The first attack of the infamous peninsula occurred on 3 November 1914, and it lasted until 9 January 1916.

The attack wasn’t one just on the Gallipoli peninsula, of course: it was against the Ottoman Empire, a crumbling governing body which was to live its final days.

Under the Allies’ plans, a successful conquest would result in a distribution of its land. For that, capturing the Dardanelles and allowing a smooth pathway to Istanbul (the capital of the Ottomans) was vital.

It was on this day, March 8, 100 years ago, the foundations of one of the vital victories of the sea battle was laid. The battleship “Nusret” was laying mines at Erenköy Bay at Gallipoli. 10 days later, on March 18, three British warships were to hit the mines, causing two to sink and the third one to be significantly damaged.

The Turks were victorious in the sea battle; the land battle was to be a much longer one, with severe consequences for all sides.

Meanwhile, hundreds of thousands of young Turkish men were getting ready to head to war.

This photo below was taken in Istanbul in 1915, before these men were deployed to the mission in Gallipoli.


The five were to be one of the 213,882 casualties suffered on the Turkish side of the bloody battle.

These are just the official figures, and doesn’t include the number of soldiers who returned from the war but suffered from post-traumatic stress disorder for the rest of their lives.

It doesn’t include the nurses, the doctors, the cooks, the postmen.

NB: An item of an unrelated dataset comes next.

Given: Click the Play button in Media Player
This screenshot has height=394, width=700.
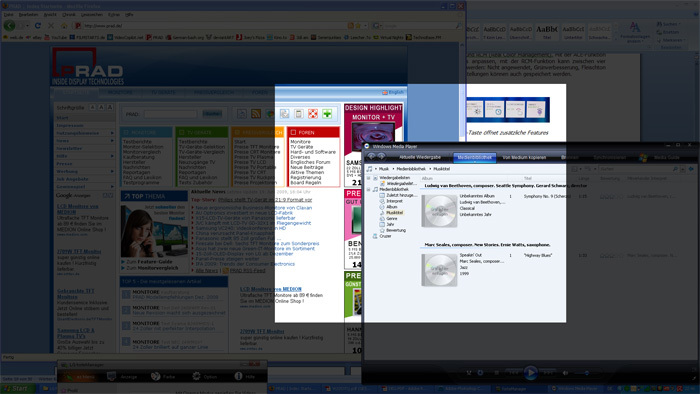Looking at the screenshot, I should point(530,372).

The women – wives, sisters, mothers – of the soldiers, who, despite being far from the battlefields, were tasked with knitting socks and gloves, beanies and scarves, anything they could, to keep their loved ones warm.

It doesn’t include the countless thousands who served to protect the young boys battling on the front line.

Turks often say a generation was lost in this war.

It really is a tragedy that echoes the plot of a movie: there wasn’t a single household of Turks who hadn’t been affected by this war.

A war they did not want. A war they did not start.

And, as we enter into the main period where commemorative events of the Battle of Gallipoli from all sides will reach their peak, it’s hard not to look at that picture of the five men and feel a deep sense of sadness.